Cash Flow Intelligence: Liquidity Playbook for Mid-Market
Retail & Consumer • ~7–9 min read • Updated Aug 13, 2025
Liquidity isn’t just a finance KPI—it’s a growth enabler. Mid-market companies that build daily cash visibility and act on it can fund GTM, inventory, and talent without dilution.
Why this matters now
Rate volatility, supply variability, and tighter credit have made cash more expensive and less predictable. Leaders need a system that exposes cash drivers daily and turns that insight into concrete moves on payables, receivables, and inventory.
AI can unify bank feeds, ERP data, and invoicing to forecast short-term positions, detect anomalies, and recommend working-capital actions—without adding complexity to the close.
Our point of view
Liquidity resilience comes from visibility → options → action. Four patterns create the most impact:
- Daily cash view: Automated, multi-entity cash positioning with 13-week outlook.
- Customer & supplier term intelligence: Segment by behavior; reward reliability, enforce fences.
- Inventory-to-cash loop: Tie buys to demand signals; reduce safety stock where service levels allow.
- Embedded governance: A weekly “cash council” that commits owners and dates for actions.
Evidence & examples
Case: Terms optimization at scale
A retail distributor analyzed payment behaviors and introduced 2/10 net 30 selectively while enforcing net-45 with chronic late payers. DSO improved by 5.8 days in one quarter.
Case: Inventory signal alignment
A CPG company synced purchase orders to real demand signals, reducing dead stock by 14% and freeing $9.2M in cash while maintaining service levels.
Framework: The 13-Week Cash Stack
- Position: Bank + AR/AP + payroll + tax
- Forecast: Base, upside, downside (policy scenarios)
- Actions: Terms, collections plays, buys, expense gates
- Review: Weekly council—decide, document, and track
How to implement (30/60/90)
- Day 0–30: Connect data sources; publish daily position and a first 13-week base forecast.
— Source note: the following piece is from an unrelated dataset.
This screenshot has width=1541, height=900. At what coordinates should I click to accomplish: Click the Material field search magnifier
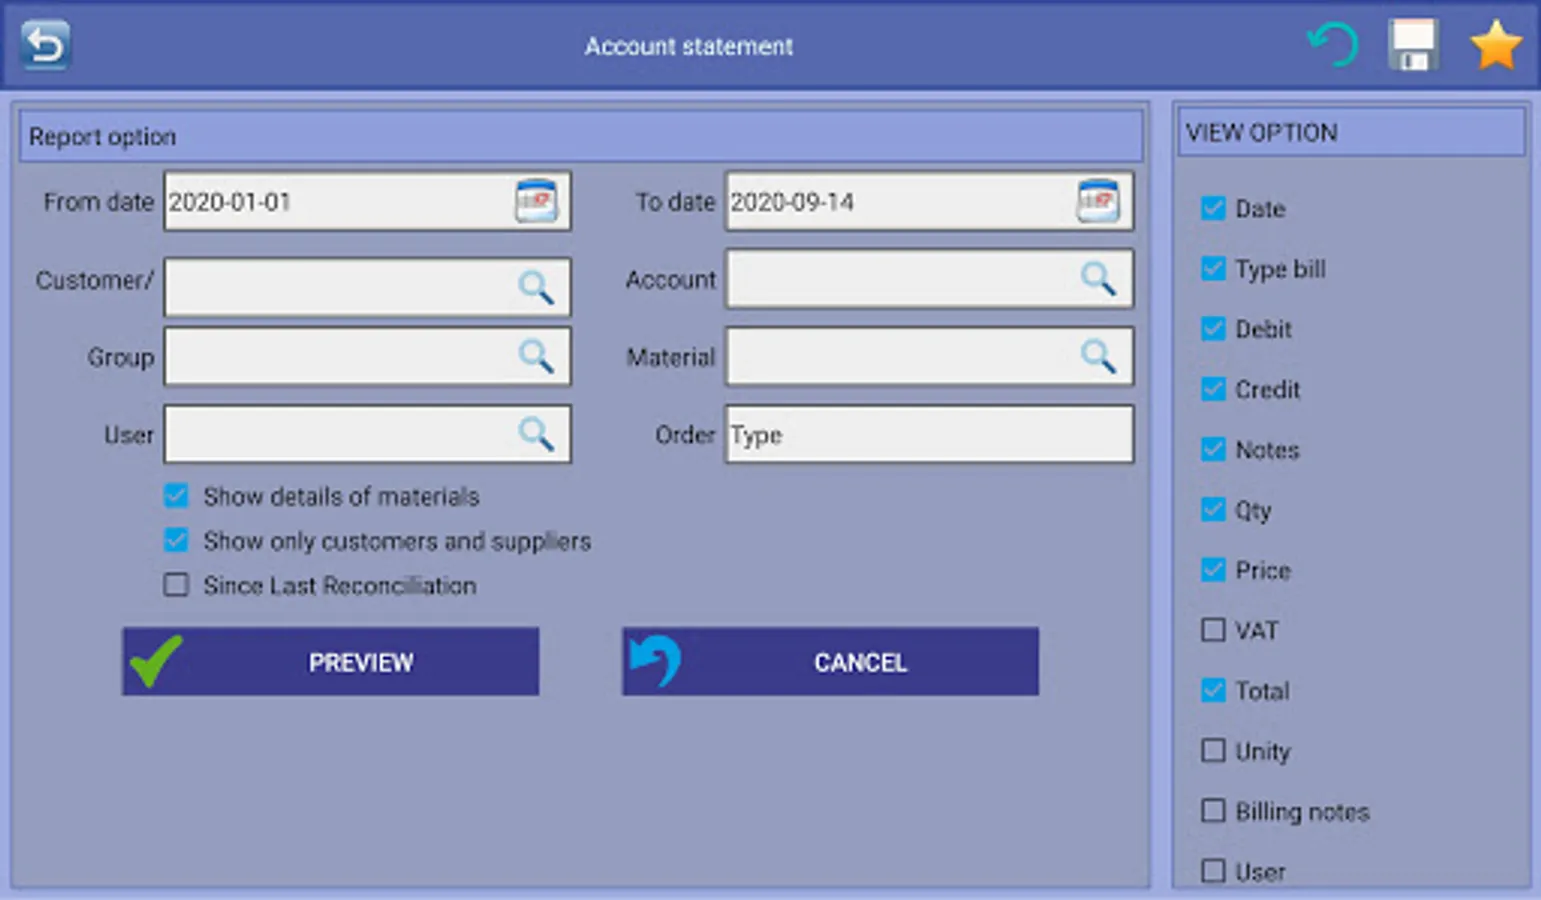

Stand up the cash council.
- Day 31–60: Segment customers/suppliers; design term fences; operationalize collections playbooks.
- Day 61–90: Add upside/downside scenarios; automate anomaly alerts; tie actions to KPI impact.
Operating plays
- Receivables: Dunning sequences by risk tier; dispute reduction sprints; cash app automation.
- Payables: Early-pay discounts where ROI > hurdle; negotiate net terms using reliability data.
- Inventory: Vendor-managed inventory pilots; order minimums rationalization; slow-mover liquidation.
Common pitfalls
- One-time “war rooms”: Wins fade; institutionalize the weekly cadence.
- Spreadsheet sprawl: Centralize definitions and lineage; automate refresh.
- Blunt-term policies: Segment by behavior; avoid punishing good payers.
Closing
Cash flow intelligence turns working capital into a strategic asset. With daily visibility, targeted term moves, and disciplined governance, mid-market firms can self-fund growth and reduce risk.